Expertos dicen que recursos se deben concentrar en controlar los siniestros más dañinos

“De aquí a febrero serán días de riesgo extremo en la zona centro del país”, desde el sur de O’Higgins hasta el norte de La Araucanía. Ese es el diagnóstico que elaboró la Corporación Nacional Forestal (Conaf) al identificar las áreas de mayor riesgo de incendios forestales para la temporada 2017-2018.

Se trata de la misma zona que el verano pasado fue devastada por los megaincendios que se desataron a principios de enero y que tras semanas de estar activos arrasaron con más de 500 mil hectáreas —entre ellos el pueblo completo de Santa Olga (VII Región)— y provocaron la muerte de dos bomberos.

Cuatro son los factores que considera Conaf para definir el nivel de riesgo: temperaturas máximas, humedad relativa mínima, precipitaciones de los últimos 120 días y el estado de la vegetación.

Según se prevé, la vegetación creció en la zona tras la lluvia de invierno y en los meses de mayor calor se secará con facilidad transformándose en un elemento de fácil combustión. Las temperaturas promediarán los 30 grados y en el verano se registraría el fenómeno de “La Niña Débil” provocando sequía por déficit de precipitaciones.

La evaluación se extiende hacia los meses de abril y mayo con alertas para la zona centro sur y Magallanes, donde se registraría “una condición más favorable para el desarrollo de incendios forestales y una probable extensión de las operaciones”. Esto último porque las temperaturas máximas para la zona austral entre diciembre y febrero serán más altas que los 16 a 20 grados habituales.

“Los incendios en zonas silvestres son un problema porque todo indica que serán cada vez más severos. Claramente mientras más combustible exista, mayor será la magnitud de los incendios.

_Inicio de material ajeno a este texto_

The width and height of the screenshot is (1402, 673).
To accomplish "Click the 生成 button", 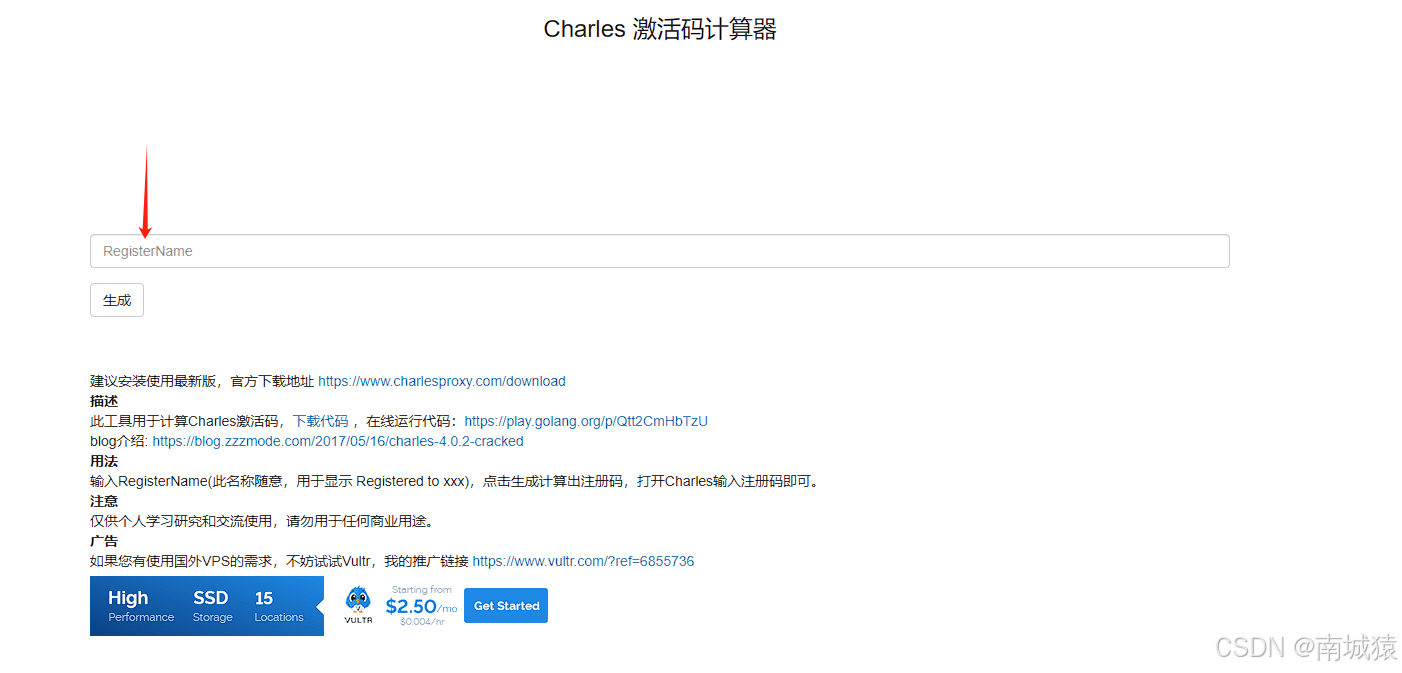I will (x=117, y=300).
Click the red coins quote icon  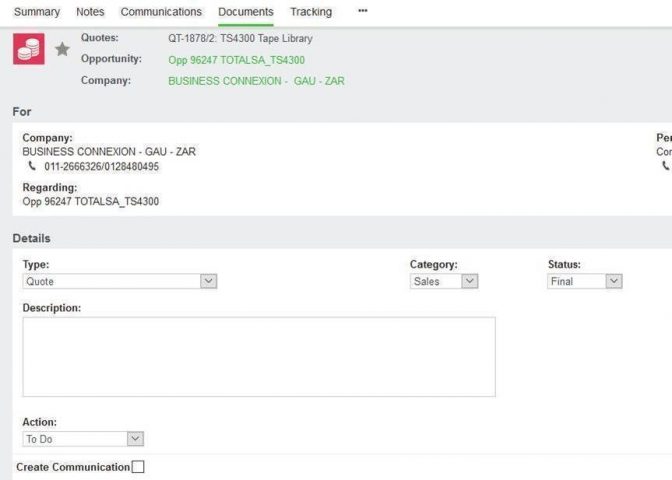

Si se tiene un año lluvioso donde se genera más biomasa, esa biomasa será el combustible”, advierte el académico de la Facultad de Ingeniería y Ciencias de la U. Adolfo Ibáñez (UAI), Pedro Reszka.

Drones nocturnos

Conaf asegura que se han tomado todas las medidas para actuar ante un escenario extremo.

Por ejemplo, adelantaron la temporada de reclutamiento de brigadas terrestres y aumentaron el número de ellas (en total serán 207 brigadas con 2.783 voluntarios, 64 más que las de la temporada anterior). Además las dividieron en mecanizadas (con vehículos), para proteger viviendas, nocturnas y las tradicionales.

Incorporaron nuevas tecnologías usando “un sistema de aeronaves no tripuladas profesionales (tipo dron) para realizar televigilancia, que cuentan con un sistema infrarrojo para trabajar de noche y poder registrar el avance del fuego”.

A ello se suman otras aeronaves no tripuladas que vuelan sobre los 7 mil pies de altura (2.133 metros) y funcionan dentro de las columnas de humo “para ver con detalle el desarrollo del incendio”, y helicópteros con capacidad efectiva de carga de 8 mil litros de agua.

Estrategia de combate

Según los expertos, si bien los recursos anunciados son un avance, es vital replantear la estrategia de combate. “Estamos ante un problema que será más severo y tenemos que tomar las decisiones para mitigar ese problema”, dice Reszka.

Michele de L’Herbe, experto en emergencias, agrega que “el 99% de los incendios ha generado el 30% del daño anual porque no alcanzan a consumir 200 hectáreas (ha), y sólo un 1% de los incendios destruye la mayor cantidad de hectáreas”.

Tomando cifras de la temporada 2016-2017 —de la página de Conaf— dice que se registraron 5.217 siniestros, pero sólo tres fueron los más agresivos y consumieron casi 500 mil ha. Todos los datos, dice el experto, refuerzan “una suerte de mito sobre la cantidad de incendios y la intencionalidad criminal, pero la verdad es que, en números fríos, nuestro problema no es la cantidad de incendios sino cuán rápido se contienen aquellos pocos de rápida propagación y muy agresivos. Y nuestra configuración de combate no está preparada para esos pocos incendios que generan el mayor daño”.

Alcalde de Hualañé, Carlos Pucher: “Hay poca coordinación”

El 65% de la comuna de Hualañé (VII Región) se quemó el verano pasado, dice el alcalde Claudio Pucher, quien criticó “falta de coordinación” del gobierno central con las comunas. Aseguró que hace dos semanas convocó a representantes de la Conaf, Onemi y empresas privadas “para conversar qué estábamos haciendo, porque hay poca coordinación. Se sabe que puede venir una temporada compleja, con el mismo riesgo de la pasada”. Con recursos municipales hicieron un sistema de acumulación de agua de 60 mil litros, dos helipuertos, compraron tres teléfonos satelitales y trajes resistentes al fuego.